Children from Syria and Iraq are learning to express difficult feelings and manage them
by Pat Cole | Presbyterian News Service
LOUISVILLE — In Lebanon, a country “bursting at the seams” with refugee families, Scott Parker helps migrant children from Iraq and Syria unpack the trauma they have experienced.
Parker, a Presbyterian Church (U.S.A.) ecumenical associate, delights in seeing children start coming to terms with their painful pasts, but he acknowledged that deep feelings they express can be unsettling to hear. One day while playing a game with puppets, Parker asked the children to pretend they were on a bus and something bad happened. An 8-year-old boy blurted out, “Oh, a terrorist just exploded a bomb on the bus.”
“That’s the first thing that popped into his head,” Parker said. “Even if he doesn’t have any family that have experienced (a bomb attack), it’s something they know has happened and it’s talked about.”
Such candid sharing is what Parker is seeking from the children. “When kids are able to slow down and play and be in a safe place, that helps them talk about difficult things.”
Parker works with a Middle East Council of Churches ministry called Strong Kids, Strong Emotions, a play-based trauma resilience program in Beirut for refugee children ages 7-12. He said some estimates place the refugee population in Lebanon as high as 2 million, which is a substantial portion of the country’s total population of nearly 6.85 million people.
Refugee families have moved to Lebanon to escape violence in their home countries. While they are in a safer environment, life is still harsh. Most refugees live in cramped apartments that often lack kitchens, electricity, and running water, and they have limited employment opportunities. “Out of 65 classifications of jobs, refugees are eligible to work in only about two of those,” Parker said. “You have a high cost of living, and most refugees are working for extremely low wages.” Even without the ordeals that most refugee families have experienced, the financial pressures alone cause enormous stress, he added.
“We often have kids who come to us and who will say something like, ‘This is the only time of the week I am happy,’” Parker said. “This is a hard thing to hear but it is also why we are here. We are able to give the kids a couple of hours a week where they can be kids and have a safe space, and it is making an impact.”
While Strong Kids, Strong Emotions is “on the right track,” Parker said the program’s leaders want to see more children served, the length of the program expanded, and the frequency of the gatherings increased.
Currently, the program serves 15 children for 12 Saturdays, and then a new class begins. He hopes one day that the program will be able to meet multiple times a week in an afterschool setting.
“The long-term goal is to work with a larger group of kids for an indefinite time,” Parker said. “Experts tell us the best way to do trauma resiliency is through long-term relationships, but logistically we just don’t have that luxury right now.”
The aim of Strong Kids, Strong Emotions is not just to help children identify and express difficult emotions, but also to help them learn how to manage them. “This is the time to help kids learn better skills” for managing feelings, Parker said. “Once they get into adulthood it gets tougher.”
The program serves children from both Christian and Muslim backgrounds, and Parker noted interfaith friendships have developed quickly.

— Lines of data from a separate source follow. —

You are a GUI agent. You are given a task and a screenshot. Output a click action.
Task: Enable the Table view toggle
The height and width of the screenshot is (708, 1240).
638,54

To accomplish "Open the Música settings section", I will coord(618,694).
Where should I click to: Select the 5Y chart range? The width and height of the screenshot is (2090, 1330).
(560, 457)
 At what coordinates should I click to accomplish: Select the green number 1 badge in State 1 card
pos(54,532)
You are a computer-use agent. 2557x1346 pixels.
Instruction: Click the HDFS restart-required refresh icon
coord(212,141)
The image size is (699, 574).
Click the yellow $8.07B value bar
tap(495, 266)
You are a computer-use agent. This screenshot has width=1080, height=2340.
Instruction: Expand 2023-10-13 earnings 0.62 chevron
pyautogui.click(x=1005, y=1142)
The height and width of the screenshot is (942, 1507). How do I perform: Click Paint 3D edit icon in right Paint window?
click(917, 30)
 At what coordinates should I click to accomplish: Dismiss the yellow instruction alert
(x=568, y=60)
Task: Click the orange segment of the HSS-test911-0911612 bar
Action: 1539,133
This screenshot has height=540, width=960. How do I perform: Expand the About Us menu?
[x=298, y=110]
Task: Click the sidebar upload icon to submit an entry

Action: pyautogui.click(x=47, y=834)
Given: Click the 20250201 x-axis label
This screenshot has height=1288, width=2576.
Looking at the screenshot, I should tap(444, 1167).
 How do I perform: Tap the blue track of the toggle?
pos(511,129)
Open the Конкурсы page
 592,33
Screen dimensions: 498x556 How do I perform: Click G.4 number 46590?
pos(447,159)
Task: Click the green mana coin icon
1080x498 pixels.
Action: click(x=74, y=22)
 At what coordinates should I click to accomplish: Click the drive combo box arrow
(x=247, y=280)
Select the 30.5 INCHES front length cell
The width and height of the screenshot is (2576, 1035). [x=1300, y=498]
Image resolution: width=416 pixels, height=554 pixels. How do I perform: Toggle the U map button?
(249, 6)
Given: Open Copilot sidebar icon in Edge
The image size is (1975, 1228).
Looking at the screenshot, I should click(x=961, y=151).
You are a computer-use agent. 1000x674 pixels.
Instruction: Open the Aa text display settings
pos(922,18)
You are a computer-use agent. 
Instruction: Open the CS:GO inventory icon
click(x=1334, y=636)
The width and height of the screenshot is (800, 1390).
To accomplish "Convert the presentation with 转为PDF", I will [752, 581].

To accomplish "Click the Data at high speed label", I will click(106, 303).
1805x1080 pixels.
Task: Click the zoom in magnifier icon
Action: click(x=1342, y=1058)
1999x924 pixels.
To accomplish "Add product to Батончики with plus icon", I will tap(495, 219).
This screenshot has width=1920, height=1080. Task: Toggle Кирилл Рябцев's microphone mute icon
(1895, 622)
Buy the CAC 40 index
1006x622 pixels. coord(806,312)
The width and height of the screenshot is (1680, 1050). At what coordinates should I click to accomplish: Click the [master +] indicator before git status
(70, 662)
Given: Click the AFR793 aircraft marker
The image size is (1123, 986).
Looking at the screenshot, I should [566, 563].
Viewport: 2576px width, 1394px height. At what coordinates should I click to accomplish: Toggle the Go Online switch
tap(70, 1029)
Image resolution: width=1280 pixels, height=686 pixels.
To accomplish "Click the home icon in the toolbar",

He explained that many of the children come from communities where Christians and Muslims live together in harmony. Parker and his wife, Elmarie, the PC(USA) regional liaison for Lebanon, Syria and Iraq, have served in the Middle East since 2013.
Parker celebrates when he hears children express positive feelings about themselves and their futures. One day, near the end of a session, he was playing his guitar, and he invited the children to reflect on things that made them thankful. “One of the kids piped in, ‘I am glad I was born.’ Another said, ‘I am glad I woke up this morning to a brand-new day.’ Things like this are very small but very powerful.”
While moments like this are dear to Parker, his focus is on the program’s long-range impact on the children.
“I hope in the time we have with them that we can reinforce who they are in the eyes of God and that they are loved and valued,” Parker said. “That is something they can take with them, which will serve them for the rest of their lives.”